The updated model used for this assessment is the most recent evaluation of the CNP lEs at-power risk profile from the PRA-NUPRA-002 model. CNP's PRA models are maintained and updated under a PRA configuration control program in accordance with CNP procedures. Plant changes, including physical and procedural modifications and changes in performance data, are reviewed and the PRA model is periodically updated to reflect such changes by qualified personnel, with independent reviews and approvals. The fire PRA model used in this assessment is an updated, improved version of the PRA model on which the CNP National Fire Protection Association (NFPA)-805 Fire PRA model was based, and recently used to obtain approval to transition to NFPA-805.
Indiana Michigan Power Company (I&M) considers the updated CNP IE PRA (IEPRA) adequate to support extending Unit 1 TS 3.8.1, Condition B, Required Action B.5, CT. The update to the 09MORW model is based on a prior model initially Peer Reviewed September 24th - 28th, 2001.
That 2001 Peer Review noted a number of facts and observations (F&Os) based on sub-elements included in the then-current Nuclear Energy Institute guidance for conduct of peer reviews. The PWROG issued a report containing the results of the CNP IEPRA Review at the
Enclosure 6 to AEP-NRC-2015-49 Page 2 end of December 2002 (which was the report associated with the 2001 Peer Review).
Summaries of F&Os, the status of the disposition of a small portion of F&Os, and the impact of open F&Os considered as possibly affecting this application are provided in Table 1.0.
Following resolution of all significant F&Os (Class A & B) from the 2001 Peer Review, a Gap Assessment was performed in 2004 by an independent contractor. The Gap Assessment provided comments related to a number of the then-current American Society of Mechanical Engineers (ASME) PRA Standard supporting requirements.
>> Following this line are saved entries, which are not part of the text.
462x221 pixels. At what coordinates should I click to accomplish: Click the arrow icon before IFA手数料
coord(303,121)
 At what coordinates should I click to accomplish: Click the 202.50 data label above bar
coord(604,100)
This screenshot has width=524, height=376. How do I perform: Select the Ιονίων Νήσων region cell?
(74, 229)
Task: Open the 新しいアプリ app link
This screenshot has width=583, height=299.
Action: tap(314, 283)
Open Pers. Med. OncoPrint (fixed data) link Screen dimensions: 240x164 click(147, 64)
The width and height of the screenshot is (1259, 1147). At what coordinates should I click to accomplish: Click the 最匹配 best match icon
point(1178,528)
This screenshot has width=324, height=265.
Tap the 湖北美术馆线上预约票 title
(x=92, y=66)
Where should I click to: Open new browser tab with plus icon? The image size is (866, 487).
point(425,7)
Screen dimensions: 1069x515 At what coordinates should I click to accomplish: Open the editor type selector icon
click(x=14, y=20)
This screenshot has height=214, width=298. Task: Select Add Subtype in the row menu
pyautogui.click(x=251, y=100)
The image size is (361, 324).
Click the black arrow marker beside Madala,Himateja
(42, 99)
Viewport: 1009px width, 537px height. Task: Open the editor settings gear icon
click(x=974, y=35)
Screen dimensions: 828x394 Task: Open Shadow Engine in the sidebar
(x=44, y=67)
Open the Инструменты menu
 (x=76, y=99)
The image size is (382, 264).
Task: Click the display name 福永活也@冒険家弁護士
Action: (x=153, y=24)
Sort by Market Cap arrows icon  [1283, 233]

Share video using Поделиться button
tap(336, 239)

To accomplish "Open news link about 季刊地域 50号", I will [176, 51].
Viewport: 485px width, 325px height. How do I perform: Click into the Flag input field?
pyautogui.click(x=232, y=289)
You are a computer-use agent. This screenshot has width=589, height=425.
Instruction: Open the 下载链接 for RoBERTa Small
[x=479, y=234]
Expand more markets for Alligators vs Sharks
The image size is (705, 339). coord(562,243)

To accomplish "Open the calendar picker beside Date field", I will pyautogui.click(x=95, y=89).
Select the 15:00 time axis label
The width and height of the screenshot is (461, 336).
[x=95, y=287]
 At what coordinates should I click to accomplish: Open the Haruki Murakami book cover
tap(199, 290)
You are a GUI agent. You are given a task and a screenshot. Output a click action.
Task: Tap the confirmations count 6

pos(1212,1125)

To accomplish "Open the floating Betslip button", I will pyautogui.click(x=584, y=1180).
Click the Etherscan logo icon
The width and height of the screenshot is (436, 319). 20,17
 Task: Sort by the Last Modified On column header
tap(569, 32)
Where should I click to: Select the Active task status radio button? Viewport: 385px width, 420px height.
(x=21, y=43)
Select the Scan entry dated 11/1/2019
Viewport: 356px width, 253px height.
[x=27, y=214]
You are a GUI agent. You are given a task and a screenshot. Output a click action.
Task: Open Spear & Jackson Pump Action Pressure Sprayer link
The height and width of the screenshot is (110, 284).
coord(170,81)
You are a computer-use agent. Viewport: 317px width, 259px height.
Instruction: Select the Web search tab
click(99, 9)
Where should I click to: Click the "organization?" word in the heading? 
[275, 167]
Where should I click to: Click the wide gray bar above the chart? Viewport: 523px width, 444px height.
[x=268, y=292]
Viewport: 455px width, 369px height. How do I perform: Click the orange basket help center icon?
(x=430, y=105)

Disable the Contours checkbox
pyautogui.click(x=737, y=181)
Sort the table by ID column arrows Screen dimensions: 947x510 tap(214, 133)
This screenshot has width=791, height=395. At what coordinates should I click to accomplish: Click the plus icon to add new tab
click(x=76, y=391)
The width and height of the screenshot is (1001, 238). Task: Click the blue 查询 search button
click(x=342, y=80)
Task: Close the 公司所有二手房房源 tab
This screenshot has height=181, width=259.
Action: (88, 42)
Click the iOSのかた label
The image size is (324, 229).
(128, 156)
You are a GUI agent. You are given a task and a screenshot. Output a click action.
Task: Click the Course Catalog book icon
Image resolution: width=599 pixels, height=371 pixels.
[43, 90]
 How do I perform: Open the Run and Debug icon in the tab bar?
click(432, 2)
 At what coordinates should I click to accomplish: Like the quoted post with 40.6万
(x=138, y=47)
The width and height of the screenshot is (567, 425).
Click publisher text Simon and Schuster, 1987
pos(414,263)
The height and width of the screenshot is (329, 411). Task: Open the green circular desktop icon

F&Os from the CNP 2001 PRA peer review were prioritized into four categories (A through D) based on importance to the completeness of the model. Category A and B F&Os are significant enough that the technical adequacy of the model may be impacted. Categories C and D are considered minor. Subsequent to the peer review, the model was updated to address all Category A, B, F&Os, several C & D F&Os were addressed as well, but not all were closed.
Following several small model and various system related updates, a Focused-Scope Peer Review was conducted in 2009, associated with CNP's Fire PRA effort. The Focused-Scope Peer Review identified a number of F&Os based on the supporting requirements in the-then current U.S. Nuclear Regulatory Commission (NRC) Regulatory Guide (RG) 1.200, Revision 1.
The detailed findings and comments from both the 2001 Peer Review and 2004 Gap Assessment have been previously submitted to NRC, and along with the 2009 Peer Review are available to NRC staff if additional detail is needed. In late 2012, an additional model gap analysis was conducted as part of responding to a request for additional information associated with the proposed NFPA-805 amendment. That Gap Assessment was conducted to RA-Sa-2009 and has been reviewed/evaluated for consideration of the impact on metrics associated with this particular request. Of these gaps, most were related to proper documentation associated with uncertainty, or documentation associated with various data or information that should be in model notebooks. None indicated significant model non-conservative results, and of those that did discuss results, the indication was that the modeling was too conservative, and produced overly conservative results. Review of this assessment found none significant enough to non-conservatively affect the outcome for this proposed CT extension.
Status of the eleven Peer Review F&Os considered as possibly significant with regard to the one time TS 3.8.1 CT extension are included and discussed in Table 1.0, below:
RG 1.200, Revision 2 Compliance Summary The CNP IEPRA satisfies the applicable portions of the combined PRA Standard as implemented by RG 1.200, Revision 2 as described below. A Gap Assessment of the current IEPRA model was conducted by a third party as part of the update process to evaluate differences between the CNP IEPRA and the Supporting Requirements (SRs) of ASME/American Nuclear Society RA-Sa-2003 and the SRs of RA-Sa-2009 as endorsed by RG 1.200, Revision 2. In general, most model gaps were found to be in the form of documentation shortcomings with no significant impact on the PRA model and metrics used for the TS 3.8.1, Condition B, CT extension license amendment request for the 1 AB EDG.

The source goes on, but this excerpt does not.